• [EXERCISE DESCRIPTION]
Continue the forum post below about sending an fs2 stream through a sink in parallel, starting right after its last sentence.

I'm experimenting with fs2.Stream
concurrent features and got some misunderstanding about how it works. I would like to send stream content through some sink in parallel. Here is what I tried:
object TestParallelStream extends App {
val secondsOnStart = TimeUnit.MILLISECONDS.toSeconds(System.currentTimeMillis())
val stream = fs2.Stream.emits(List(1, 2, 3, 4, 5, 6, 7, 8, 9)).covary[IO]
val sink: fs2.Sink[IO, Int] = _.evalMap(i => IO {
println(s"[${TimeUnit.MILLISECONDS.toSeconds(System.currentTimeMillis()) - secondsOnStart} second]: $i")
Thread.sleep(5000)
})
val executor = Executors.newFixedThreadPool(4)
implicit val cs: ContextShift[IO] = IO.contextShift(ExecutionContext.fromExecutor(executor))
stream.observeAsync(3)(sink).compile.drain.unsafeRunSync() //1
executor.shutdown()
}
The //1
prints the following content:
[1 second]: 1
[6 second]: 2
[11 second]: 3
[16 second]: 4
[21 second]: 5
[26 second]: 6
[31 second]: 7
[36 second]: 8
[41 second]: 9
As can be seen from the output, each element is sent through the sink
sequentially.

• [DATASET ENTRIES]
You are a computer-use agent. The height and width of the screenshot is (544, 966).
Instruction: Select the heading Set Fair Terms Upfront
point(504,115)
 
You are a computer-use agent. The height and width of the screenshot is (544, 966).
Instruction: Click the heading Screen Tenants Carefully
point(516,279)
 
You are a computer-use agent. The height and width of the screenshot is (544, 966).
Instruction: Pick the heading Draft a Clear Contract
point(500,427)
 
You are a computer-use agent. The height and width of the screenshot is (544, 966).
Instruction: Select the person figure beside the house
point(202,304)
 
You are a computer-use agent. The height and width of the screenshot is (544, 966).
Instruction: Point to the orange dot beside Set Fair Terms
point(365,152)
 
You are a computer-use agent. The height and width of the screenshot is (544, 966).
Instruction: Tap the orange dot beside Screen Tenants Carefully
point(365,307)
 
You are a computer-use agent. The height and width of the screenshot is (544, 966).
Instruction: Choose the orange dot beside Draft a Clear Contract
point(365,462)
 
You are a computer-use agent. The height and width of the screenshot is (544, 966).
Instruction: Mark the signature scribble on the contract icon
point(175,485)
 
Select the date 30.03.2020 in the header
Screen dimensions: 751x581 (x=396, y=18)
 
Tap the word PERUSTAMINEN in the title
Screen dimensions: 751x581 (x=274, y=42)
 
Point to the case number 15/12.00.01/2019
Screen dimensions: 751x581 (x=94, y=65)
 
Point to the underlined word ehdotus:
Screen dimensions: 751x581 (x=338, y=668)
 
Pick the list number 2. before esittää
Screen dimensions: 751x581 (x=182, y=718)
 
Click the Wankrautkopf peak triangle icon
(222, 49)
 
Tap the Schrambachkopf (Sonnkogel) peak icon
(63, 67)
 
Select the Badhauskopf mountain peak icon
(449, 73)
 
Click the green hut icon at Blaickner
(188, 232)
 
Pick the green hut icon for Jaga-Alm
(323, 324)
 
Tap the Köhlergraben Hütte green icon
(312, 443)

• [EXERCISE RESPONSE]
But if I modify the sink as follows:
// 5 limit and parEvalMap
val sink: fs2.Sink[IO, Int] = _.parEvalMap(5)(i => IO {
println(s"[${TimeUnit.MILLISECONDS.toSeconds(System.currentTimeMillis()) - secondsOnStart} second]: $i")
Thread.sleep(5000)
})
The output is:
[1 second]: 3
[1 second]: 2
[1 second]: 4
[1 second]: 1
[6 second]: 5
[6 second]: 6
[6 second]: 7
[6 second]: 8
[11 second]: 9
Now we have 4 elements are being sent through the sink in parallel at a time (in spite of setting 3
as a limit of observerAsync
).
Even if I replace observerAsync
with just observe
I got the same parallelization effect.
Can you please clarify how sinks actually work?